A swirling storm of Crag-Martins and some distant Great Crested Grebes floating on a reservoir were the most interesting discoveries in the vicinity of Zahara de la Sierra, a picturesque little town perched on the mountainside. They had a castle and everything! The area seemed to be a corvid hotspot, featuring a pair of ravens, a lone Jackdaw, and a small gathering of choughs. We noticed that large groups of Eurasian Griffons were starting to take to the skies above the rocky crags, and I’d heard from local experts that eagles can often be observed soaring above these circling masses of vultures. We started driving higher into the mountains, pausing at Garganta Verde to check for activity. It was a super birdy site, but most of the tiny songbirds that sounded interesting stayed well-hidden in the brush.

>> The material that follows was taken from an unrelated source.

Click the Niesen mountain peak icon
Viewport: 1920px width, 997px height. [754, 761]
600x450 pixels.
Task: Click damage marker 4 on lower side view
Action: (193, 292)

Eventually we arrived at a popular mirador, or lookout, called Puerto de las Palomas. Previous reports had spoken of Ring Ouzels, Blue Rock Thrushes, and Alpine Accentors that frequented the rocky slopes nearby. We found no sign of the smaller species, but the griffon show was pretty spectacular. A constant stream of the giant raptors flew past us at close range as they departed their roosting cliffs to forage for carrion. Some of them provided incredible views while moving along the ridgeline between thermals. We also enjoyed the company of a pair of amorous Peregrines, watching as they prospected potential nest sites and courted one another. When we finally returned to the car and prepared to leave, a Golden Eagle appeared high above the parking lot. It had been too long since I’d seen one of these majestic predators, and it was a much-anticipated lifer for Miriam.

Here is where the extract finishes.